Desde el horno se llega muy pronto hasta el atrio de la iglesia. Por el pretil se contempla al atardecer uno de los espectáculos a campo abierto más serenos que recuerdo. Dejando a un lado la Vega, que baja desde el poniente siguiendo el cauce de la rambla, el sol alumbra con nítida transparencia, tiñendo de gualda y de violeta la llanura inmensa de campos de cultivo que acabará escapándose de la vista allá, muy lejos, al otro lado del panta­no, en los montes de encinas que ocultan, tras la sombra gris señalada con una recta geométrica­mente perfecta de varios kilóme­tros de extensión, la antigua carretera general y el puente sobre el Júcar que, a pesar de los años bajo la superficie de las aguas, sigue sirviendo el paso a los que van y a los que vienen desde la una a la otra parte del río.
Tenemos a la espalda la portada neoclásica de la iglesia. El templo parroquial de Olivares nos habla de una población numerosa en tiempos que nadie recuerda. Es una iglesia sin historia, sencillamente hermosa, sin más que resaltar que sus tres naves ‑una dividida en capillas‑ y el grandioso retablo mayor que conserva impecable su dorado del XVIII y preside la imagen de Nuestra Señora de la Asunción, titular de la parroquia. En otro retablo menor, muy reciente, al fondo de la primera nave, está la imagen menuda del Santo Niño, quien con su estandarte albo en la mano derecha vela las horas y los días de este simpá­tico pueblo conquense cuyo patronazgo ostenta desde tiempo inmemorial.

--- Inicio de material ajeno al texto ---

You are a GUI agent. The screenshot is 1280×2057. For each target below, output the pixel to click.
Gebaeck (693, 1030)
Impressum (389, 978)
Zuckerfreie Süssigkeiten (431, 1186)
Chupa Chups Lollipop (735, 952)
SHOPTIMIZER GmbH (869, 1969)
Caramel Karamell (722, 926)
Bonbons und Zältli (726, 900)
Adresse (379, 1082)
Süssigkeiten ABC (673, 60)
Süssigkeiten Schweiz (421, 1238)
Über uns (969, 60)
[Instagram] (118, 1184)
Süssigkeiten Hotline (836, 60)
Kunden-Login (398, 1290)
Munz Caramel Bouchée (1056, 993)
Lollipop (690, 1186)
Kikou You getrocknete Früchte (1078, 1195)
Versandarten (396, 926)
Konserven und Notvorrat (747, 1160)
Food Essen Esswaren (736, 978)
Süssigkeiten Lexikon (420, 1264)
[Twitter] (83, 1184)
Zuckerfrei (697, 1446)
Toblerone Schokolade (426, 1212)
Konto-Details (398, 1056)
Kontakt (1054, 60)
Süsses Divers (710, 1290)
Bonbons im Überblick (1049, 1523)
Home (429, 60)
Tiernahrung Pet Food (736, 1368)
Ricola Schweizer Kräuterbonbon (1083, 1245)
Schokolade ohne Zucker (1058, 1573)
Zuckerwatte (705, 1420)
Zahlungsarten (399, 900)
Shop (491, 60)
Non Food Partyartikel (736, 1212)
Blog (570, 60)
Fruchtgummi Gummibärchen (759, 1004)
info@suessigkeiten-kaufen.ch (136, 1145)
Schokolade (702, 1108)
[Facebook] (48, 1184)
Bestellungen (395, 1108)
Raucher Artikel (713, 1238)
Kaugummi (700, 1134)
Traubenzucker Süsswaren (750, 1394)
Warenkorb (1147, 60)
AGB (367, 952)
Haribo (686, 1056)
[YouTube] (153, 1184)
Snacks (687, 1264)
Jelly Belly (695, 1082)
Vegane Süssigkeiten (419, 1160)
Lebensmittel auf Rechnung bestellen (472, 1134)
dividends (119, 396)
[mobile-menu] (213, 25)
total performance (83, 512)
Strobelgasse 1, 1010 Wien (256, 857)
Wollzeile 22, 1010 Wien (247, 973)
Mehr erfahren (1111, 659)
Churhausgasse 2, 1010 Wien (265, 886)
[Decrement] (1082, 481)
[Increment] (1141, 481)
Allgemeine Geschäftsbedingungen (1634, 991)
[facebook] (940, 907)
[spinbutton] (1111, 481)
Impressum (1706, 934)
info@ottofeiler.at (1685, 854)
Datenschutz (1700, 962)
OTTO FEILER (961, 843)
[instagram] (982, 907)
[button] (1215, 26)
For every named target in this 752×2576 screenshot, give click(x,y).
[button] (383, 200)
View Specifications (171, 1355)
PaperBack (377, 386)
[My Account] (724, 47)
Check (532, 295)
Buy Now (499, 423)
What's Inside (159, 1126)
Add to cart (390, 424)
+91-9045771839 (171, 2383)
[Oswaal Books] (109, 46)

Con la caída de la tarde el pueblo comienza a vestirse de fiesta. Las cuadrillas de mozalbetes y de jovencitas quinceañeras se bajan a pasear por las curvas en sombra de la carretera. Muy cerca del cruce de caminos que parten desde Olivares para Madrid y para Cuenca por La Parrilla, las muchachas trabajan en un pequeño taller de tejido, manejando con increíble habilidad los hilos del telar, los nudos de color, la urdimbre y las tijeras en una alfombra palaciega que acabara, si no hay quien dé más, en los salones de cualquier potentado de la Wall Street o en la modesta residencia de alguno ‑vaya usted a saber‑ de los sacrifi­cados padres de la Patria.
‑ Trabajamos para una casa que no nos paga casi nada, pero las chicas, antes que marcharse a servir, prefieren quedarse en el pueblo haciendo esto. No merece la pena.
En las eras, los montones de trigo empiezan a confundirse entre los olmos oscuros y las luces mortecinas de la tarde. El sol alumbra enrojecido, como un disco enorme colocado sobre los llanos de la Lastra. Las piedras del campana­rio y el Cerro de los Muertos reciben los últimos rayos color naranja, y el pueblo se pierde por fin en la penumbra, salpicado de lámparas en las esquinas, de cara a la noche.